Cioè dice che c'è stata troppa leggerezza in questa decisione? In Germania il suicidio assistito è stato depenalizzato nel 2020 dalla Corte Costituzionale.
"Dov'è l'essere umano? Mi sembra piuttosto che al centro del ragionamento ci sia l'approccio ideologico. C'è una forte stortura. Le scelte libere non sono mai davvero libere. Ma c'è sempre un condizionamento. Anche in Australia uno scienziato di 104 anni ha deciso di sottoporsi al suicidio assistito e nessuno ha detto nulla. La notizia è stata del tutto normalizzata. Io credo che vivere sia un fenomeno attivo e non passivo in cui ci si debba misurare fino alla fine".
Perché parla di mancato intervento per le Kessler?
"Perché so che una delle due soffriva di depressione. Ma qualcuno avrebbe dovuto sostenerla, non lasciare che arrivasse a questa scelta. Mi spiace che le Kessler, abituate a una vita brillante, sul palcoscenico, non siano state in grado di accettare la vecchiaia e, evidentemente, l'isolamento sociale e il decadimento fisico. La loro mi sembra sia la storia di un vuoto esistenziale. Se davvero la loro decisione di morire è stata dettata da condizioni emotive e depressione, questo è molto preoccupante".

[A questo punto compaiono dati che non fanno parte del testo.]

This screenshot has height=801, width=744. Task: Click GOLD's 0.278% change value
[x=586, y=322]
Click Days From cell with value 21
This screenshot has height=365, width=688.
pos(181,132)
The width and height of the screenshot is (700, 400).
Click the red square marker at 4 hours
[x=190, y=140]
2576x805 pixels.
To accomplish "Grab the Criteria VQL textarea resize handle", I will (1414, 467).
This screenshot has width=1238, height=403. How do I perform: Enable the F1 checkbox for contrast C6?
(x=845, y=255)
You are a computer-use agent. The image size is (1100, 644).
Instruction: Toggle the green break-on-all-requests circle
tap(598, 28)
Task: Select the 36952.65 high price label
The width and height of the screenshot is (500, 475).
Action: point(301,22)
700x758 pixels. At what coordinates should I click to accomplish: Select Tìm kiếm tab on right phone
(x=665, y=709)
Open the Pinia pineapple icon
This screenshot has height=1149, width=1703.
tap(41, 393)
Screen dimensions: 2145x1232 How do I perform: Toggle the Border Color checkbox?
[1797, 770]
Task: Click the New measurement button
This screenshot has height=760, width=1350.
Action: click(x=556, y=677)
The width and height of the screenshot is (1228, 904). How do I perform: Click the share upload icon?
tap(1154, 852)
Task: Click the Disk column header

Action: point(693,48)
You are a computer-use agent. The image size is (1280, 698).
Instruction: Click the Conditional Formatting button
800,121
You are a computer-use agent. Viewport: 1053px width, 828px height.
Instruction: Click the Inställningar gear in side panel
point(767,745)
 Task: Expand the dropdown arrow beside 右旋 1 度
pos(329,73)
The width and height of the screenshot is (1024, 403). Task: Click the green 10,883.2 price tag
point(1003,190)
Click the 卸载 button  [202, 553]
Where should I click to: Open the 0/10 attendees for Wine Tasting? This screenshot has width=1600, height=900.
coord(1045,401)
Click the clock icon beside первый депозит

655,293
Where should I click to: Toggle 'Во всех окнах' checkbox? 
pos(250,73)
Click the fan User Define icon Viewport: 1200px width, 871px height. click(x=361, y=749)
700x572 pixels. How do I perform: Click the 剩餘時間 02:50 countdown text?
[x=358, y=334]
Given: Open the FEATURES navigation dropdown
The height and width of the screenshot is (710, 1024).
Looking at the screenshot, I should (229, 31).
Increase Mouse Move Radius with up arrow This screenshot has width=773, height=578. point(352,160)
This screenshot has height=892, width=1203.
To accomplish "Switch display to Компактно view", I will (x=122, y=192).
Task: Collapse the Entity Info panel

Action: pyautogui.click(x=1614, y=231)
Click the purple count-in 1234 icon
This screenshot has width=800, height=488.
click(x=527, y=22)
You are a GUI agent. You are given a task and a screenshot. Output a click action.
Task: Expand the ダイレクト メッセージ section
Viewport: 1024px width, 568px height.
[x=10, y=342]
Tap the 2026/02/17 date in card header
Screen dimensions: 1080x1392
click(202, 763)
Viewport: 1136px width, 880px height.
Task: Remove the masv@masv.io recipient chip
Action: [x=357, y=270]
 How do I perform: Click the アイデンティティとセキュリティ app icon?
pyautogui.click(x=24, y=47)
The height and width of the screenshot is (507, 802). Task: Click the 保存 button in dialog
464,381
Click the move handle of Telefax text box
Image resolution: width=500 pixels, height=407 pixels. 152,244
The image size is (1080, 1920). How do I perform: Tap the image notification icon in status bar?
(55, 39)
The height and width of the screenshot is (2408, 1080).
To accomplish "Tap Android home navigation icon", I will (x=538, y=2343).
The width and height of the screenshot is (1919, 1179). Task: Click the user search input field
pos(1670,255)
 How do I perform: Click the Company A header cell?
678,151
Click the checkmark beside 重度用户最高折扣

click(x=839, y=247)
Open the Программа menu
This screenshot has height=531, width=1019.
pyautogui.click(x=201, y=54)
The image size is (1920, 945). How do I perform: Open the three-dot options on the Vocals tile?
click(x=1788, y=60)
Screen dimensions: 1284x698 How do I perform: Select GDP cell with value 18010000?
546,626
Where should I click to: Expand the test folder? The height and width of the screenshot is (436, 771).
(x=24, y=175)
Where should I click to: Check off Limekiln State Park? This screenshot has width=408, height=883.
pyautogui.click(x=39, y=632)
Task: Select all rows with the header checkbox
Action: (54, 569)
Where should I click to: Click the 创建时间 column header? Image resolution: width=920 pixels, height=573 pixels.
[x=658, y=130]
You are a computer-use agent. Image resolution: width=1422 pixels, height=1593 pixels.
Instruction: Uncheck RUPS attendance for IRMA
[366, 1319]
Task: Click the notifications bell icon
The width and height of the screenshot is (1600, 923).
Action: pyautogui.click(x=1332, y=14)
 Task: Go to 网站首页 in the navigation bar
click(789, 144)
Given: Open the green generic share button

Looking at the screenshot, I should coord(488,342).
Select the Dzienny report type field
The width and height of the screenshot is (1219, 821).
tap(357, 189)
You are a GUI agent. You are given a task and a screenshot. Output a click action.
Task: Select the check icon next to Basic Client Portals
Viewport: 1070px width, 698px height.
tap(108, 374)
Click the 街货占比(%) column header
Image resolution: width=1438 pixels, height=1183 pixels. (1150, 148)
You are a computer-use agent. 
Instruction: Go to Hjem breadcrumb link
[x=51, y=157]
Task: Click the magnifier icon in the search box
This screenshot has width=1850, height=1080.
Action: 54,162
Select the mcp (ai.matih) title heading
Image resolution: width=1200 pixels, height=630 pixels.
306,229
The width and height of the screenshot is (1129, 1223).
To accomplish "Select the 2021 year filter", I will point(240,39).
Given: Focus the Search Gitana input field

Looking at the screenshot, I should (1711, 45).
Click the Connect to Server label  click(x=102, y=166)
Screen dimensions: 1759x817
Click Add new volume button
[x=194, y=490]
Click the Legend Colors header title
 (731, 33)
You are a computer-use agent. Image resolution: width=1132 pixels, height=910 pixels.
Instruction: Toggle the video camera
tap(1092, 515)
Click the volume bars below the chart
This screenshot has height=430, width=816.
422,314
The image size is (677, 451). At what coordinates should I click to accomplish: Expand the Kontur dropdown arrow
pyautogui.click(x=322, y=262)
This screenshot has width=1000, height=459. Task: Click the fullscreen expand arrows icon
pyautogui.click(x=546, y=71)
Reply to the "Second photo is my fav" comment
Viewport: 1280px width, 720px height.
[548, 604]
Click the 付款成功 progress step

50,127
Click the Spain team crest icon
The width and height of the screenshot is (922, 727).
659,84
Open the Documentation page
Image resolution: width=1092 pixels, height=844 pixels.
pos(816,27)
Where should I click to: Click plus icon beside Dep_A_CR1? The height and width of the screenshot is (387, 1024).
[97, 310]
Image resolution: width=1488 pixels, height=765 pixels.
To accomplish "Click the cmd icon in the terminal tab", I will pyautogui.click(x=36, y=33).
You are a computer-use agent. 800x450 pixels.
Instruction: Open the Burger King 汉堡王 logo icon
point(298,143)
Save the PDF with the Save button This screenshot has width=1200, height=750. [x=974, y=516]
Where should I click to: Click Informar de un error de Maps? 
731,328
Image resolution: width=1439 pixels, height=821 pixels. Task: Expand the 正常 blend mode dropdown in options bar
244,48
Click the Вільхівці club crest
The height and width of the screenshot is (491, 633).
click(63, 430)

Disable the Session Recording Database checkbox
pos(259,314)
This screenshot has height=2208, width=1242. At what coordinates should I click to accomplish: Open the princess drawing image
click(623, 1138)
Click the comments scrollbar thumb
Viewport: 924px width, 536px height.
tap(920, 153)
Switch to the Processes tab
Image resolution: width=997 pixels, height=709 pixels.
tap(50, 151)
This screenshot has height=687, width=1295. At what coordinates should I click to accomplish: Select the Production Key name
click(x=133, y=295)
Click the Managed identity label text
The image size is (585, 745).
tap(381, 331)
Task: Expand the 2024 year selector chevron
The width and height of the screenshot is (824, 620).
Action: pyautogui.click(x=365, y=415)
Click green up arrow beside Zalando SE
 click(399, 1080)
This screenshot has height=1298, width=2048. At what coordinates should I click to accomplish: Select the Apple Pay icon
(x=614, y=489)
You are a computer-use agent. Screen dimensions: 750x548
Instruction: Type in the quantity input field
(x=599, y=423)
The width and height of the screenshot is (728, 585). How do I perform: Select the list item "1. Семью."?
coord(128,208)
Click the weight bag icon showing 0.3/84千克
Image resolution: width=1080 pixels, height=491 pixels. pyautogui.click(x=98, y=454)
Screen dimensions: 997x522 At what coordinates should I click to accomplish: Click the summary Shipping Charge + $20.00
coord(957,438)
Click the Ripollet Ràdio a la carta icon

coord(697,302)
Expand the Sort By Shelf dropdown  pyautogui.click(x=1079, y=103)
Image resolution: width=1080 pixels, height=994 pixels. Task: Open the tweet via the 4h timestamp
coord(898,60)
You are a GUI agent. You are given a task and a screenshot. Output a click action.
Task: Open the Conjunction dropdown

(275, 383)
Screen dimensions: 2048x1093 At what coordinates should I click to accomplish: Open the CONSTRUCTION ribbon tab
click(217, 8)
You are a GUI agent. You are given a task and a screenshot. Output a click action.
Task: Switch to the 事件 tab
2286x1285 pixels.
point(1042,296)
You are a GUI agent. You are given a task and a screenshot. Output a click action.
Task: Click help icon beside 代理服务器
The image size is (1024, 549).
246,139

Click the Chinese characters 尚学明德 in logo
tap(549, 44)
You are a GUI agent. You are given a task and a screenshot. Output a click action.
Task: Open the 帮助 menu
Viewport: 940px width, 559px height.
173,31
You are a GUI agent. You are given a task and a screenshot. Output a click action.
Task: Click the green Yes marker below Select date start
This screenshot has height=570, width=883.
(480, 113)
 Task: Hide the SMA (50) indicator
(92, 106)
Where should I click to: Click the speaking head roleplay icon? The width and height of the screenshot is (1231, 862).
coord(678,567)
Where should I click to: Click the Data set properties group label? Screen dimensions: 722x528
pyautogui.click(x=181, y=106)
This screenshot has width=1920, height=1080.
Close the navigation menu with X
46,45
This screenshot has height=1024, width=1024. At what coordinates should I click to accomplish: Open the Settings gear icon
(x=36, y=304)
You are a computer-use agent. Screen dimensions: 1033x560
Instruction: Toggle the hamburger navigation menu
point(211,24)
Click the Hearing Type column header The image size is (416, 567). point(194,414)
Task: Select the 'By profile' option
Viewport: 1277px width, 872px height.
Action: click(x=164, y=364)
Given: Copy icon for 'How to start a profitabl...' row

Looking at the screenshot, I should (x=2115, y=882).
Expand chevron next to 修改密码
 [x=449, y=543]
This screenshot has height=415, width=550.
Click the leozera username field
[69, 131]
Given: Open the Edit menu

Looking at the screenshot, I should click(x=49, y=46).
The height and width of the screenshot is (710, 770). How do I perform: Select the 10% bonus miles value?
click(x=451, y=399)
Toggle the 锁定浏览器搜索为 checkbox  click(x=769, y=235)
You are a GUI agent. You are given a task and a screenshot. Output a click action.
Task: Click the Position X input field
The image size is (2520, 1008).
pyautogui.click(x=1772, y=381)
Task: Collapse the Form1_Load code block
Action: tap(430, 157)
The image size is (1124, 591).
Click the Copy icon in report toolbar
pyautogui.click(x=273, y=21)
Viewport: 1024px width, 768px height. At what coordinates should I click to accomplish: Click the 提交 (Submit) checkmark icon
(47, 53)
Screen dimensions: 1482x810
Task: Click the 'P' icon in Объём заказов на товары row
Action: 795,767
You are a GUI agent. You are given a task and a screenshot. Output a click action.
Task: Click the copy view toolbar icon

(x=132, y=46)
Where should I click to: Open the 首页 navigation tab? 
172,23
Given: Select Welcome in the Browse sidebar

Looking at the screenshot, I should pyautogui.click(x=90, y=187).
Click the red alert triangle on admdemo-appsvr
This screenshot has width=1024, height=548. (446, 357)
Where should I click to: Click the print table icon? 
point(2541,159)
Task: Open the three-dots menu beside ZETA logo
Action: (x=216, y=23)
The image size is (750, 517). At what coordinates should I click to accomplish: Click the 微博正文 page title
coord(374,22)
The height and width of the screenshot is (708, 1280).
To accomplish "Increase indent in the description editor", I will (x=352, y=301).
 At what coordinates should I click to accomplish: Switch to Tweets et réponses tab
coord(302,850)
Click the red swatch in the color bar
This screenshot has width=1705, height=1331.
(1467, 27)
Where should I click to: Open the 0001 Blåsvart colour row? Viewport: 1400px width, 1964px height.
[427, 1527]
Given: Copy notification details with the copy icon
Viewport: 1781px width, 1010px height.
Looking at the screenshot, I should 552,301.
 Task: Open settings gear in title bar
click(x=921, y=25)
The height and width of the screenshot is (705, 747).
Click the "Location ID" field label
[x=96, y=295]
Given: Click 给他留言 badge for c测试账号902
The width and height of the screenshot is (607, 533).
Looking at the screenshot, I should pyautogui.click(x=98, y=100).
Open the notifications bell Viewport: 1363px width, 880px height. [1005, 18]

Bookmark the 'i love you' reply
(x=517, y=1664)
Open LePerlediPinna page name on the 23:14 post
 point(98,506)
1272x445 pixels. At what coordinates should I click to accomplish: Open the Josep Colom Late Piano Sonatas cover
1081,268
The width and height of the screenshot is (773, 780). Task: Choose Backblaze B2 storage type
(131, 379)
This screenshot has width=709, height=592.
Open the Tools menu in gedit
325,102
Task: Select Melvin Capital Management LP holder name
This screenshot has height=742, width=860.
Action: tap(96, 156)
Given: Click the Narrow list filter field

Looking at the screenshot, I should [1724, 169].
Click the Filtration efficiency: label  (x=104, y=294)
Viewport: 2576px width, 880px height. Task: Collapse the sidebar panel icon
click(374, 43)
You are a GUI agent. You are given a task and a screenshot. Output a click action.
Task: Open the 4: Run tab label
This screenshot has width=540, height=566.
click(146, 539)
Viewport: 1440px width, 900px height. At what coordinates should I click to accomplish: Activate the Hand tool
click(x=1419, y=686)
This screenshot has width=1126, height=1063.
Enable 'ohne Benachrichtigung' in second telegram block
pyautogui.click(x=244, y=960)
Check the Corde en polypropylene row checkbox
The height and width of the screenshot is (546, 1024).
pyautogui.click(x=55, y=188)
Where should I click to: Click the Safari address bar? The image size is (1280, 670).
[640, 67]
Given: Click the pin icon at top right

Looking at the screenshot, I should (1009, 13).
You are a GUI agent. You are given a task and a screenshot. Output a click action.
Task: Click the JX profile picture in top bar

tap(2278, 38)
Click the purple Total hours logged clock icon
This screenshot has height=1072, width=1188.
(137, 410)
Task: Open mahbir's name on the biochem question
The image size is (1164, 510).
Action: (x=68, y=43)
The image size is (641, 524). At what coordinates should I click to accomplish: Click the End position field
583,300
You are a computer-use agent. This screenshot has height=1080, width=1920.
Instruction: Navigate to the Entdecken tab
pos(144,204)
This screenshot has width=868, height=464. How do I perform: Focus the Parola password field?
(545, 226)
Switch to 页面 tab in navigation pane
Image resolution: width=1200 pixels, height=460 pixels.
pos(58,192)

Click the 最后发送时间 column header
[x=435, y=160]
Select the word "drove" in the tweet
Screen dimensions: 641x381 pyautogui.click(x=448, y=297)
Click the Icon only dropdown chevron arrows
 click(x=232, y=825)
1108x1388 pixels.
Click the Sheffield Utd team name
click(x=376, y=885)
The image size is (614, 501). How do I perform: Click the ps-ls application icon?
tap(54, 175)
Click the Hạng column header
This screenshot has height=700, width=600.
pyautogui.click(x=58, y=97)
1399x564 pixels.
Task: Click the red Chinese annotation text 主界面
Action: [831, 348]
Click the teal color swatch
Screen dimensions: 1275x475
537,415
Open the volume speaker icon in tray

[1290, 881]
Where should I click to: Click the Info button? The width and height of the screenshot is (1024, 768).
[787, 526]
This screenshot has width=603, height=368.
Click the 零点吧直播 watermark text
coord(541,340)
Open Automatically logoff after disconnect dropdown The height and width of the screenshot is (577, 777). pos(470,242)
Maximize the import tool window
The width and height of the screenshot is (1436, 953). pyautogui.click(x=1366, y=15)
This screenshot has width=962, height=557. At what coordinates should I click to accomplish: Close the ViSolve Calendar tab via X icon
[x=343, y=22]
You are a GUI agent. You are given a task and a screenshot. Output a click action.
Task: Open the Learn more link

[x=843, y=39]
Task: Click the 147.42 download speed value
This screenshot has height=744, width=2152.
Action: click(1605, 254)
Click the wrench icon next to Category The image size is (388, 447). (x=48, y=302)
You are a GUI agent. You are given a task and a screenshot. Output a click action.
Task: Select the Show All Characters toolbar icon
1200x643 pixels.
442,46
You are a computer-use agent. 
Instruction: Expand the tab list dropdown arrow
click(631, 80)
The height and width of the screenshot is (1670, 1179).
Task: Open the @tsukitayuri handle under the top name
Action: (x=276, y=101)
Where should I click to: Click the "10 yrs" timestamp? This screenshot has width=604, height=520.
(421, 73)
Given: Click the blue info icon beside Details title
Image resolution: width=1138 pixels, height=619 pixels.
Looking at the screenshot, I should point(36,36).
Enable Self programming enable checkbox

In che senso parla di condizionamenti e approccio ideologico sul fine vita?
"Chi conosce la neurofisiologia delle decisioni dice che il processo è condizionato da elementi esterni: in questo caso il far passare la morte assistita come un atto di libertà. È quello che avviene in vari paesi del Nord Europa e credo sia un approccio pericoloso".
Il Italia il dibattito ha un'altra metrica. E c'è un'attenta valutazione del dolore, caso per caso.
"In Italia non abbiamo una legge, ma abbiamo un parere, un indirizzo del Comitato nazionale di bioetica. Abbiamo un approccio diverso rispetto a quello di altri paesi. Ripeto: vivere è un fenomeno attivo". In Italia il suicidio assistito può essere richiesto solo a specifiche condizioni, anche in questo caso stabilito da una sentenza (quella del 2019 legata al caso di Dj Fabo e Marco Cappato, e alcune successive sullo stesso tema). È necessario che la persona malata sia capace di autodeterminarsi, abbia una patologia irreversibile che causa sofferenze fisiche o psicologiche intollerabili, e sia dipendente da trattamenti di sostegno vitale.
C'è anche una proposta di legge nazionale in lavorazione in Parlamento, ma dopo mesi di rinvii e compromessi, il centrodestra ha raggiunto un testo che è stato duramente criticato dalle associazioni del settore. Secondo i critici la norma, per come è scritta, renderebbe l'accesso al suicidio assistito ancora più difficile.